Séquence de réduction d’images prises au télescope Keck. Celle de gauche est une image brute. Celle du milieu représente la même image après avoir soustrait le signal de l’étoile par la méthode d’imagerie différentielle angulaire (ADI). On y perçoit clairement deux des trois planètes. L’image de droite est la somme d’une centaine d’images captées avec 10 secondes de temps d’intégration, après soustraction du signal de l’étoile par ADI. On distingue bien les trois planètes. Source : Christian Marois, Conseil national de recherches du Canada
 

Des techniques d’imagerie sophistiquées

Pour prendre de telles photos, il a fallu se servir des télescopes Keck et Gemini Nord, situés au sommet du Mauna Kea, à Hawaii. « Il faut utiliser de grands télescopes afin d’obtenir la netteté d’image nécessaire pour pouvoir distinguer la lumière des planètes de celle de leur étoile, précise Christian Marois. Or, même si nous travaillons avec ce type d’instruments, la lumière des planètes demeure enfouie dans celle de l’étoile, parce que les premières sont des centaines de milliers de fois moins lumineuses que cette dernière. » Pour réussir à les observer adéquatement, il faut donc utiliser des instruments qui sont en mesure d’aller littéralement ‘‘chercher’’ la lumière des planètes, perdue dans le halo diffus de lumière de l’étoile.

Pour soustraire la lumière de l’étoile, l’équipe de Christian Marois a utilisé une technique spéciale d’observation et d’analyse de données qu’il a mise au point au cours de son doctorat : l’imagerie différentielle angulaire. « Lorsqu’un télescope suit une planète dans le ciel, l’image de celle-ci tourne sur elle-même dans le télescope à cause de la rotation de la Terre, indique le chercheur. Pour contrebalancer ce phénomène, les grands télescopes, comme ceux que nous avons utilisés, sont dotés de rotateurs qui compensent pour la rotation terrestre. Or, j’ai découvert qu’en désactivant le rotateur, alors que le télescope et les instruments suivent la planète sans compensation, la rotation de l’image de la planète permet de prendre des photos où l’on est ensuite capable de distinguer la lumière de la planète de celle de l’étoile. »

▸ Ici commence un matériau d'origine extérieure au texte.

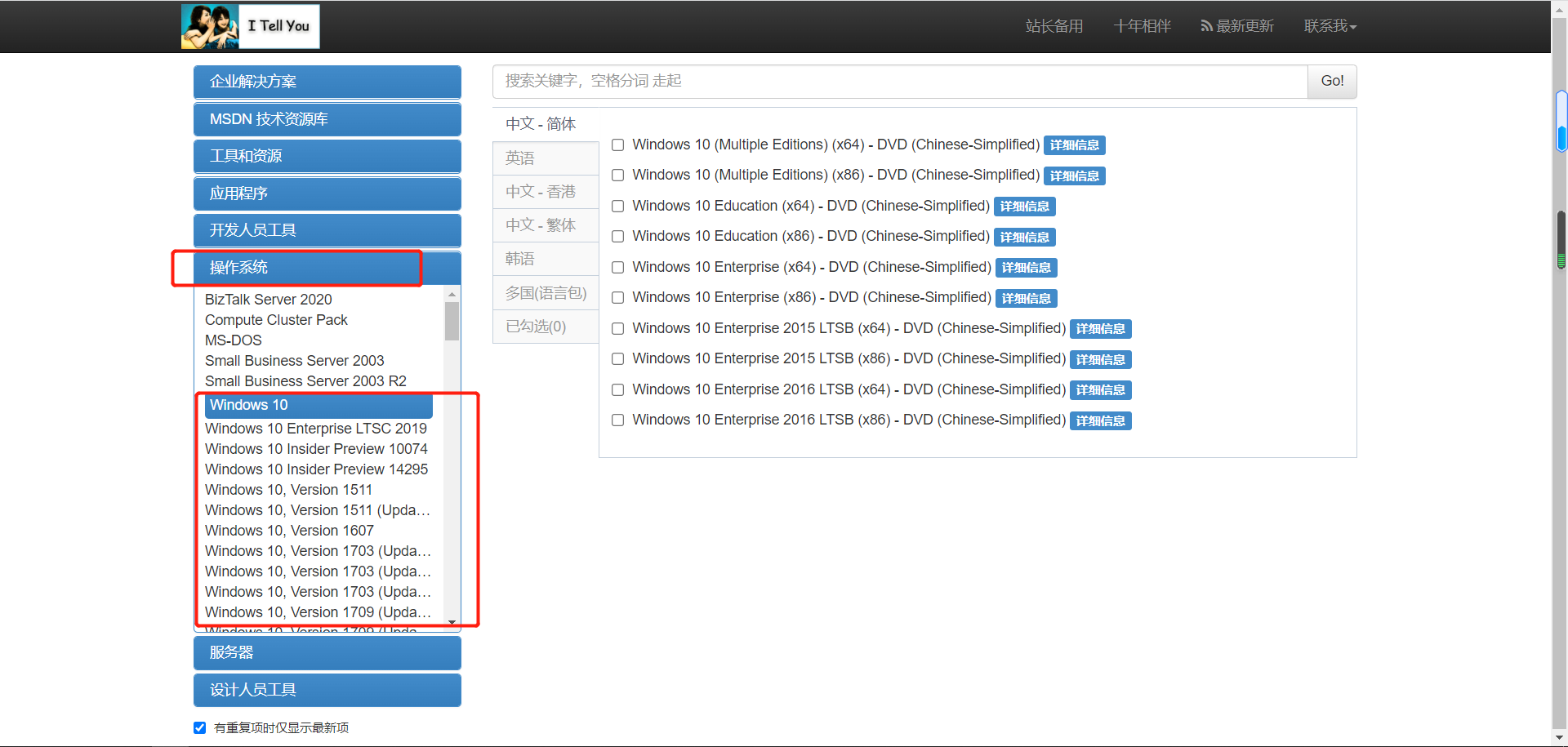Screen dimensions: 1568x747
Task: Switch to the 英语 language tab
Action: [545, 158]
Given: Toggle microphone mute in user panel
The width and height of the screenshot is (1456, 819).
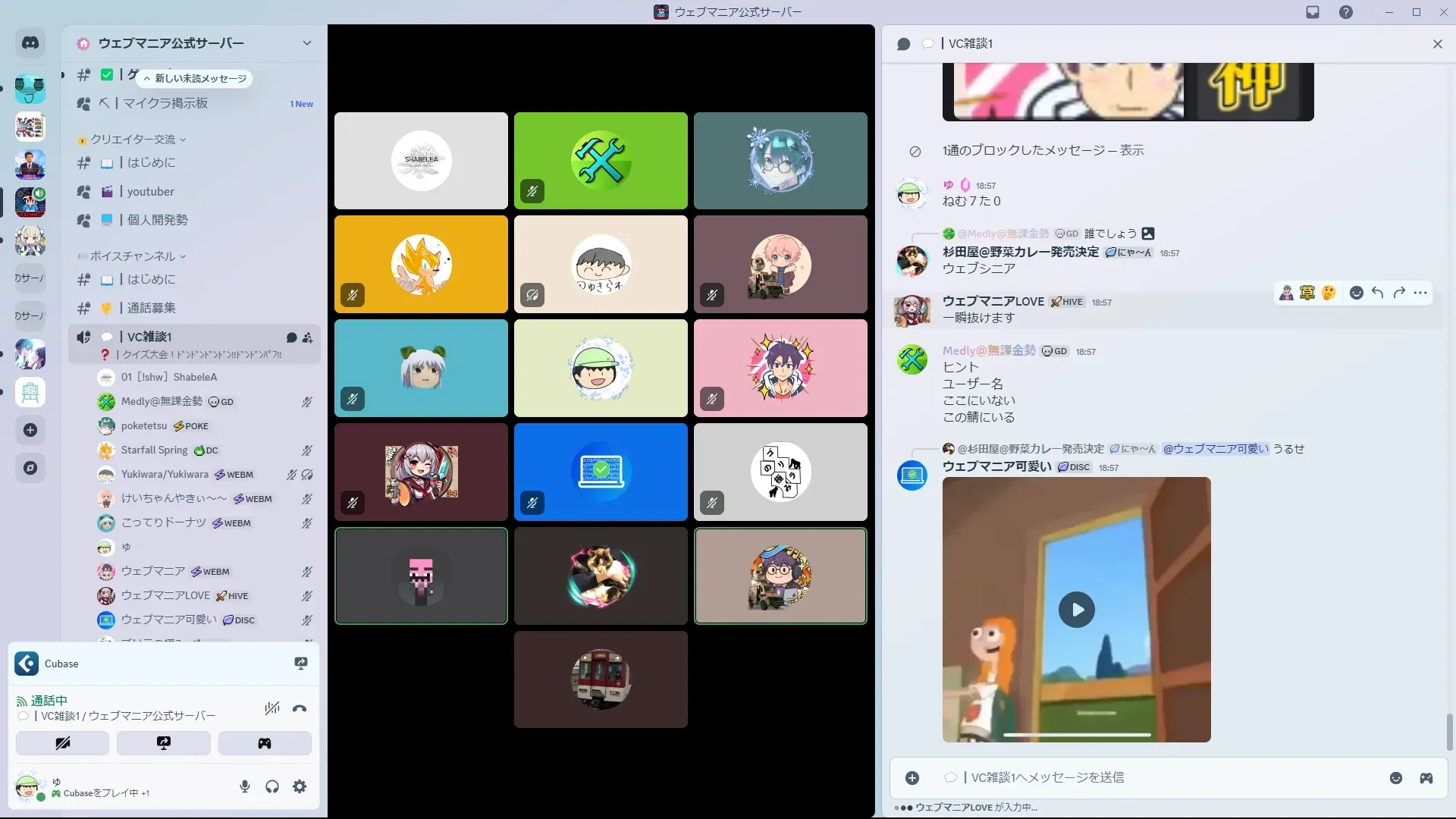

Dans ce but, l’astrophysicien et son collègue David Lafrenière ont conçu des logiciels de traitement et d’analyse de l’image qui permettent de soustraire la lumière de l’étoile. À la fin, il ne reste essentiellement que la lumière des planètes. « Grâce à cette technique d’imagerie différentielle angulaire, nous avons amélioré la capacité de détection des images par un facteur 100 », s’enthousiasme Christian Marois.

 
Première image captée par le télescope Gemini Nord du système exoplanétaire gravitant autour de l’étoile HR8799. L’image confirme la présence de deux des trois planètes (identifiées par les lettres « b » et « c »). À cause de la brillance de l’étoile centrale, les points représentant les planètes apparaissent blancs sur cette image, captée avec un système appelé le Near Infrared Imager (NIRI). Source : Christian Marois, Conseil national de recherches du Canada
 

Chercher dans l’immensité du ciel

Il a fallu des années de travail et d’observation pour parvenir à découvrir le système de planètes qui gravite autour de HR8799. Comment les experts ont-ils su à quel endroit du ciel pointer l’objectif des grands télescopes? « Il y a quelques années, nous avions observé de 80 à 90 étoiles de type solaire ou moins massives que le Soleil au télescope Gemini, raconte Christian Marois. Nous avions alors choisi des étoiles proches et jeunes, afin de favoriser la détection de planètes. Au bout de trois ans, nous n’avions rien trouvé. » Par la suite, le chercheur suggère à son équipe d’observer des étoiles jeunes, mais plus massives que le Soleil. Au début de 2007 s’amorce une deuxième série d’observations, ciblant 80 étoiles, dont 20 à 25 sont qualifiées de très intéressantes. HR8799 fait partie de cette sous-sélection. La suite fait maintenant partie de l’histoire…

L’étude par imagerie directe, telle que réalisée par Christian Marois et son équipe, ouvre donc un tout nouveau champ de recherches. Comme il est possible d’analyser la composition chimique d’un objet céleste grâce aux différentes couleurs qu’il émet et qu’on peut désormais capter la lumière d’une exoplanète, on pourra maintenant étudier la composition des exoplanètes. On pourrait donc affirmer sans se tromper que la découverte de l’équipe de Christian Marois est un grand pas pour l’humanité... ici et ailleurs!